I still don't understand sports. It seems really foreign to me even to this day.
 
When I was little I read insatiably. Before I was twelve I had read through most encyclopedias and the dictionary, (and I was very particular about not inadvertently touching a picture of a spider as I turned the page. They still creep me out a little.)

I was crazy about science fiction and read the old greats like Asimov, Bradbury, and Frank Herbert. I was especially taken with Asimov and as a result, read his mystery stories as well. I started reading the autobiographies in my local library in alphabetical order. I practically lived at the library like it was my second home. It is still one of my happy places that I go to mentally when I need a break.

I wrote a neighborhood newspaper for my street and the few around me and drew, copied by hand, and delivered them to the neighborhood.
I loved language and would diagram sentences for the fun of it.

My favorite "toys" were my microscope and my chemistry set. I was especially enamored by mercury and spent hours playing with it. My uncle, 5 months older than me, used to order mercury by the LITER, by MAIL, so we always had a ready supply! His chemistry set was much more advanced than mine was, so I loved experimenting at my Grandma and Grandpa's house as well.

I gathered pond water and saw amoeba and paramecium in the water I collected. I also collected frog eggs and hatched them, watching avidly as they changed from eggs to pollywogs, to legged pollywogs, and eventually to frogs with no tails. Fascinating. My miniature frog eggs turned out to be mosquito eggs and gave me quite a surprise when they hatched into first larvae, and then actual flying creatures! I was embarrassed by what I considered a rookie mistake, but I still was fascinated by my experiment.

I also did genetic experiments by breeding multiple generations of hamsters. I did the same with guppies and tried to enlarge their fins.

I guess I should quit here. I got so entranced by answering that I didn't realize I had gone on and on and on. Sorry if I bored you.
Lol, I did the same thing in my reply and had to edit it back.. but wow, I line-bred various guppies for various features as well as other freshwater fish. I don’t believe I was all that good at it until maybe halfway or more through my teens but started alongside mice, crayfish and frogs around 7/8yo catering to local fishermen and my sisters fish. I was always excited to try new guppy strains and breeds, they weren’t for bait purposes but culls did get fed to oscars sometimes. I’ve settled more into tilapia aquaculture and aquaponics nowadays but almost always have some type of guppy somewhere.
★ ★ ★ ★
Reproduce word for word the portion of the childhood recollection that opens with the words "I wrote a neighborhood" and closes with "house as well.". The listing is separate material with no connection to the childhood recollection.

Given information
★ ★ ★ ★
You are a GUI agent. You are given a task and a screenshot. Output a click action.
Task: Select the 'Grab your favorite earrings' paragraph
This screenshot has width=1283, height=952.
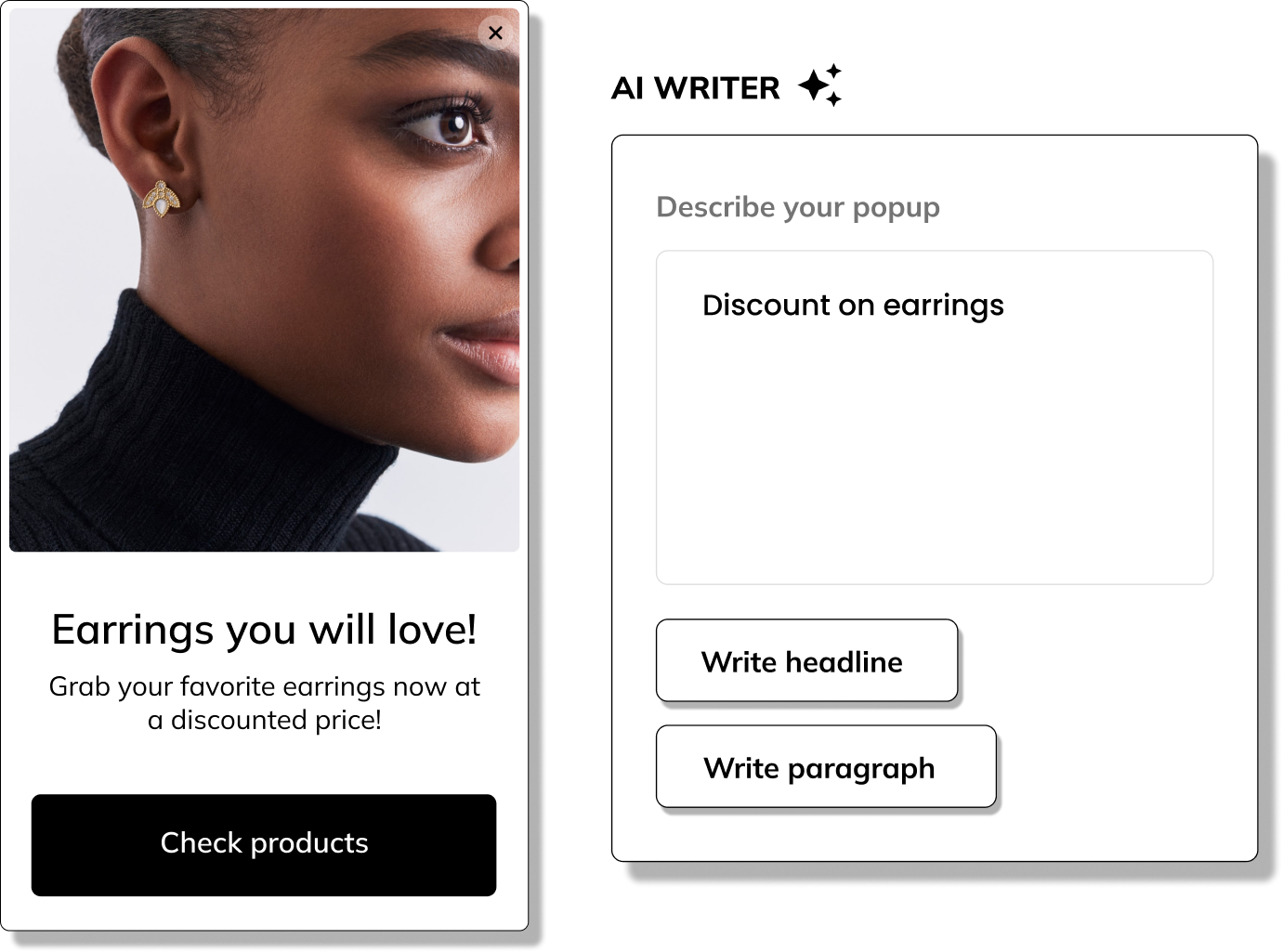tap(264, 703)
★ ★ ★ ★
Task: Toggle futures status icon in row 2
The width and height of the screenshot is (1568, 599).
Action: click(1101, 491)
★ ★ ★ ★
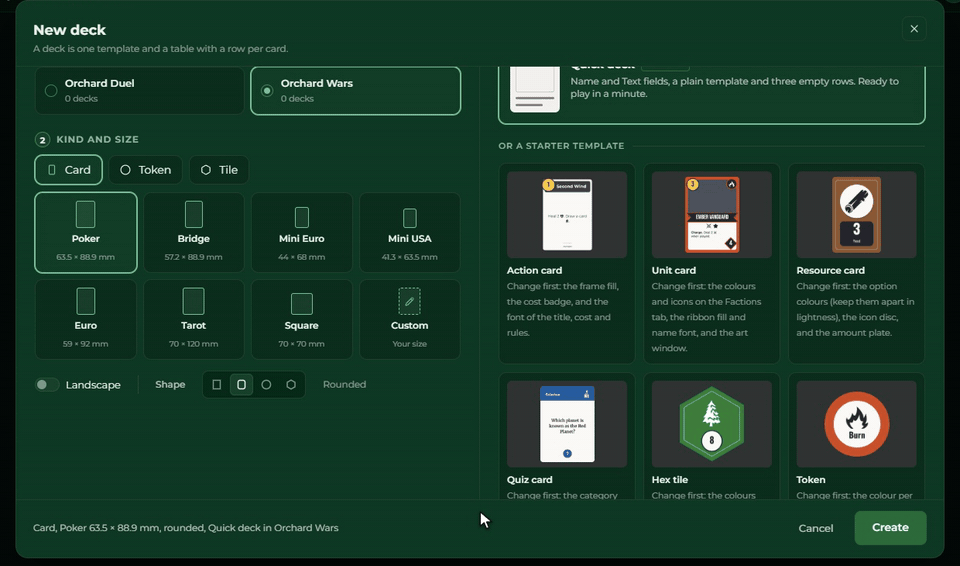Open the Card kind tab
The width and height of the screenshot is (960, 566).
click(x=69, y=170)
★ ★ ★ ★
Expected answer
I wrote a neighborhood newspaper for my street and the few around me and drew, copied by hand, and delivered them to the neighborhood.
I loved language and would diagram sentences for the fun of it.

My favorite "toys" were my microscope and my chemistry set. I was especially enamored by mercury and spent hours playing with it. My uncle, 5 months older than me, used to order mercury by the LITER, by MAIL, so we always had a ready supply! His chemistry set was much more advanced than mine was, so I loved experimenting at my Grandma and Grandpa's house as well.